Ülkemizde tiyatroları kullandıkları maddi kaynakları dikkate alarak üç ana başlık altında toplayabiliriz bunlar; devlet tiyatroları, belediye tiyatroları ve özel tiyatrolardır. Bugün ülkemizde 18 devlet tiyatrosu vardır. Bu tiyatroların 58 sahnesi vardır. 2010 yılında devlet tiyatrolarının seyirci sayısı 1.6 milyon kişidir. Özel tiyatro sayısı ise 138’dir.

Ülkemizde her sektörde olduğu gibi istatistiki veri sıkıntısı tiyatroda da yaşanmaktadır. TUİK 2008-2009 verilerine göre ülkemizde 201 tiyatro bulunmakta Bu tiyatroların koltuk sayısı 80.099’dır.2217 eser oynanmıştır. Bunun 1703’ü yerli, 514’ü yabancı eserdir. Bu tiyatrolar 18.803 gösterim yapmış, bunun 13.548’i yerli eser gösterimi, 5255’i yabancı eser gösterimidir. 2010 yılı verilerine göre 1,6 milyon kişinin üzerindedir. Özel tiyatro sayısı ise 138’dir.

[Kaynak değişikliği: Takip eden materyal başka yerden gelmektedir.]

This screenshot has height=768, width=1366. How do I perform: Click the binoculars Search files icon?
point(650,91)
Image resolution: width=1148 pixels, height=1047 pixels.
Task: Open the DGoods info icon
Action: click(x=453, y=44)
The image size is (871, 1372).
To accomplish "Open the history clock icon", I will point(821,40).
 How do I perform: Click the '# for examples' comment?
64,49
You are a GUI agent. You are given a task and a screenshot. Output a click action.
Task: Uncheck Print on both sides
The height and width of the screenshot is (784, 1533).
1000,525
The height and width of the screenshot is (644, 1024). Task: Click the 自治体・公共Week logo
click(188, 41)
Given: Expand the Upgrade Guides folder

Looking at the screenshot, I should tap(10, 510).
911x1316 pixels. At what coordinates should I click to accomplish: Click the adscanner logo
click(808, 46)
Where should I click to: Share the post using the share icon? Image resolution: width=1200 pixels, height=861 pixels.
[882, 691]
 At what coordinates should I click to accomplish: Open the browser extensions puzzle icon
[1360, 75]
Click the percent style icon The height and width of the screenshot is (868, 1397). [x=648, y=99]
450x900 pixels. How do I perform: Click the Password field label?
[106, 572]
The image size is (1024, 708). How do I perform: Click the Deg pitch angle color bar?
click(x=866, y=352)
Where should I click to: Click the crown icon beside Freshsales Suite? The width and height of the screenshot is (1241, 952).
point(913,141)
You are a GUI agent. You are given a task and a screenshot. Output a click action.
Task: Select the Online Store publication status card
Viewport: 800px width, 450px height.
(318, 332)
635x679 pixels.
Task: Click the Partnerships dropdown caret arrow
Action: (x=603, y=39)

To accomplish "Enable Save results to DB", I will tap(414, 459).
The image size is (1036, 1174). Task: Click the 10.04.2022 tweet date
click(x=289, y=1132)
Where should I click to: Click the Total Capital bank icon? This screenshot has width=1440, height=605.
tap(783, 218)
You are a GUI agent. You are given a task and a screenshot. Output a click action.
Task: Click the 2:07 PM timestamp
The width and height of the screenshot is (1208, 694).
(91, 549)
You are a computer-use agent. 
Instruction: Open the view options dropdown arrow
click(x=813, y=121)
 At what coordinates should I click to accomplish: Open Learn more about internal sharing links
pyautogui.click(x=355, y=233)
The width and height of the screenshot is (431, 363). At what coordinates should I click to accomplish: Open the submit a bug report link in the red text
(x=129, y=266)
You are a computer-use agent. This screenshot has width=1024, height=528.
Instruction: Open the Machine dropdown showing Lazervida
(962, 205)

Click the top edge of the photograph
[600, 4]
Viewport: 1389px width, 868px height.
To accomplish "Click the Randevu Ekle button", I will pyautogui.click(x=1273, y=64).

İstanbul ile bazı Avrupa şehirleri arasında yapılan bir karşılaştırmada Viyana’da 83 kişiye 1 tiyatro düşerken, Atina’da 125, Berlin’de 166, Paris’te 173 ve İstanbul’da ise 400 kişiye 1 tiyatro düştüğü görülmüştür. Bu verilerden de görüldüğü üzere ülkemiz tiyatro fakiri görülmektedir. http://arama.hurriyet.com.tr/arsivnews.aspx?id=-213377

2011 yılında Dünya Tiyatrolar Günü mesajı yayınlayan Ugandalı sanatcı Jessica A.Kaahwa dünyaya verdiği mesajda; özetle tiyatronun insanlığın hizmetinde olması gerektiğini, tiyatronun barış ve uzlaşma mesajlarının yayılmasına yarayacak evrensel dil olduğunu ifade ediyordu. Toplulukların sosyal değişimler geçirmesi ve reformlardan yararlanması için, tiyatronun savaş yıkımına uğramış bölgelerde ve müzmin yoksulluk ya da hastalık çilesi çekmekte olan toplum kesimlerinde yararlı görevler yaptığını söylüyordu. Birleşmiş Milletlerin dünyanın her yanında barışı silahla koruma uğruna devasa paralar harcadığını, tiyatronun ise aynı görevi zorlamalardan uzak biçimde yerine getirebilecek, daha insancıl, daha ucuz ve çok daha güçlü bir seçenek olduğunu dile getiriyordu. http://www.hurriyetport.com/kultur-sanat/27-mart-dunya-tiyatrolar-gunu-mesaji-bu-sene-ugandali-akademisyen-jessica-a-kaahwa-tarafindan-kaleme-alindi

Ülkemizde Dünya tiyatrolar günü bildirisini kaleme alan ve açıklayan Ali Poyrazoğlu ise yazısında izleyicilerle oyuncular karşı karşıya gelmeden, insan kadar eski, insan üzerine düşünme, insana bakma, eğlenirken insanı ve dünyayı yorumlama, yeniden yaratma eylemi gerçekleşmiyor diyordu.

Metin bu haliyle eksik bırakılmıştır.